I’d like you to meet my Dad, Bob Hamele. He was, first and foremost, a cop. He ended his career in law enforcement by creating and serving as first Chief of the Wisconsin State Capitol Police.
The op-ed reproduced below will give you an idea what kind of cop he was. [There is no link; the piece was published in 1976. The writer, Frank Ryan, was UPI bureau chief in Madison, WI for many years.]
Hamele's Capitol forces defuse potential riots
CAPITOL COMMENTARY
By FRANK RYAN
MADISON, Wis. (UPI) - This town is used to protest demonstrations, violent or otherwise.
During the turbulent Sixties and early Seventies, people were almost getting hooked on tear gas. But most pursued business and pleasure despite the rocket's red glare.
There were, of course, abuses by protesters and law enforcement officers.
l can ’t help but think of the night a chubby sheriff's deputy bopped [former] UPI photographer Dennis Connor in the mouth with a club, freeing a couple of Connor's pretty, white incisors.
Connor's problem was that his hair was a bit long and he was dressed casually. He looked a little like some of nasties who spent lots of time stoning police and calling them "pigs."
I also can’t forget the night some rubber-armed demonstrator nearly clobbered me with a brick, prompting me to don an ill-fitting riot helmet for the first time.

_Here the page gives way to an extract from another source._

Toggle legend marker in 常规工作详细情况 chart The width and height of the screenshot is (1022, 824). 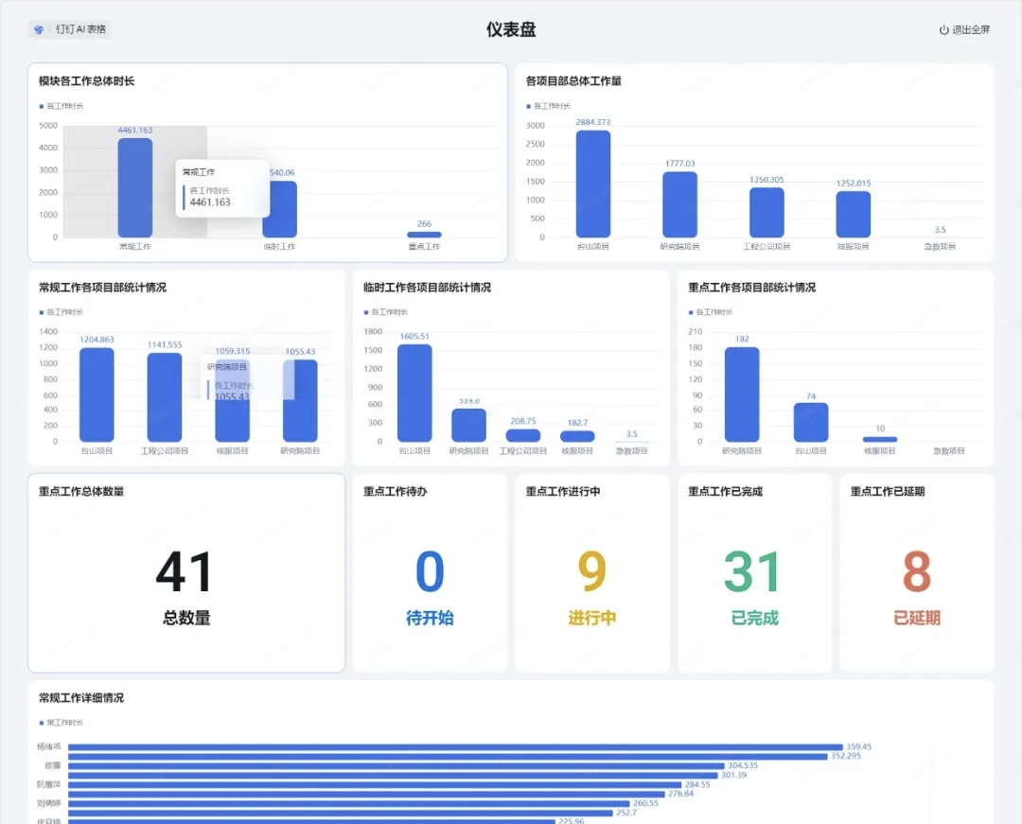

At any rate, there was another demonstration last week - in the state Capitol. Up to 200 persons, mostly white students from the University of Wisconsin, staged two nights of sit-ins in the Capitol Rotunda demanding the ouster of Menominee County Sheriff Kenneth Fish.
Fish killed two Menominee Indians Feb. 3, which was ruled justifiable.
Capitol Police, who are not connected with the city police department, did an excellent job handling the protest.
Chief Robert Hamele kept communications open with protest leaders. When he asked the demonstrators to vacate the building because it was supposed to close officially at 8 p.m., they decided to go limp, not resist arrest - but stay.
(Hamele, who lives in Portage, is a former detective captain with .the Columbia County Sheriff's Department.)
So Hamele directed his officers to remove the group on stretchers and wheelchairs. That was done gently, so gently, in fact, that several officers tried to calm frightened babies who were to be taken out with their Indian mothers.
An officer lost his temper and grabbed a protester by the chin. Hamele saw it and rushed to the officer, leading him t away from the protesters for the rest of the night. That defused what could have turned into an ugly confrontation.
The demonstrators were taken outside the building and freed. The only arrests came the second night when two Indians decided they didn't want to be removed.
It was fine work by the officers. And without going into the merits of the reasons for the protest, the demonstrators were well-disciplined. They were willing to be arrested, but were not ready to resist arrest. They just weren't hopping onto the wheelchairs and stretchers. They opted to be carried outside instead.
Some of the protest leaders actually hung around when the police moved in, even though they probably thought they were going to be arrested. In the old days, the people who used to whip the crowd into a frenzy were afflicted with the "general's syndrome" and disappeared when the police got ready to do battle.
Hamele realized the potential for violence, so he ordered tight security for the Capitol the third night. No one was allowed in the building who didn't have business there. A handful of protesters was given permission to hold an all-night vigil in the Rotunda.
Capitol police and the protesters co-operated. And violence was avoided.
Now, please meet Frank Ryan [the audio sux on this, sorry]:
I figure they had to re-tamp the old man’s grave daily while that shit was going on.
Please, have a great Father’s Day. Anyway.